§ Task objective
List every place name that appears as a noun in the excerpt on the 1990 elections in Slovenia and Croatia.

§ Excerpted text
===

The course of events in the far south of the country directly affected decisions made in the northern republics. At best mildly sympathetic to the Albanians’ plight, Ljubljana and Zagreb were far more directly concerned at the rise of Serbian authoritarianism. At the Slovene elections of April 1990, although a majority of the voters still favoured remaining in Yugoslavia they gave their backing to non-Communist opposition candidates openly critical of existing federal arrangements. The following month, in neighboring Croatia, a new nationalist party won an overwhelming majority and its leader, Franjo Tudjman, took over as President of the republic.

===

§ Raw data
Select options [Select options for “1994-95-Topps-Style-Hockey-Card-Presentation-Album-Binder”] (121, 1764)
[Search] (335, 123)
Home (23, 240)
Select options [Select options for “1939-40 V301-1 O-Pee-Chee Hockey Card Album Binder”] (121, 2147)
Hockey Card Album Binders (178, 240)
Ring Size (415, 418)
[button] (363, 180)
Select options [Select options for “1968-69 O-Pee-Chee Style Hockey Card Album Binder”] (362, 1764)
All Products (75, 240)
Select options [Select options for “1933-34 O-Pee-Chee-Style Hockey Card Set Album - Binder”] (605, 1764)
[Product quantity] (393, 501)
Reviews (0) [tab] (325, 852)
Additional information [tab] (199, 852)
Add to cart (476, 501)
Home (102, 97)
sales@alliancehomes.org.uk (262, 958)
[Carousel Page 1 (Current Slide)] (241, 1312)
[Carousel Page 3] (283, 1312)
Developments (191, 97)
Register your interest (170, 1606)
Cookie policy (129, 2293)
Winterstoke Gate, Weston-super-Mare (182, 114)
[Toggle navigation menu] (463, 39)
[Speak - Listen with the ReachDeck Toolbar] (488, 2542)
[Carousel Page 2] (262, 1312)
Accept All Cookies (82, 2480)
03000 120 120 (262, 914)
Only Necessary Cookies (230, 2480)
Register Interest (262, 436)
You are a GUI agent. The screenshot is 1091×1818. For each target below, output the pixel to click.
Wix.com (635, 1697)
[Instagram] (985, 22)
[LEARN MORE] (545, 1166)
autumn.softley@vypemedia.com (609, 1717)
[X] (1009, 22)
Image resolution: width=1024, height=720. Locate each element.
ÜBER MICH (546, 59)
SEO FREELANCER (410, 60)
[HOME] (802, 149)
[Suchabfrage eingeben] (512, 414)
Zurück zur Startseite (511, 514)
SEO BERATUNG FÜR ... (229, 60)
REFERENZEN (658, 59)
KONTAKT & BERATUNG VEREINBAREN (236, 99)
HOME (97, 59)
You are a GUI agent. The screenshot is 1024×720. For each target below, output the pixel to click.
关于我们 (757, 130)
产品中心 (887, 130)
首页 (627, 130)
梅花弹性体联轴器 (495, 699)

===

§ The completed task
Ljubljana, Zagreb, Yugoslavia, Croatia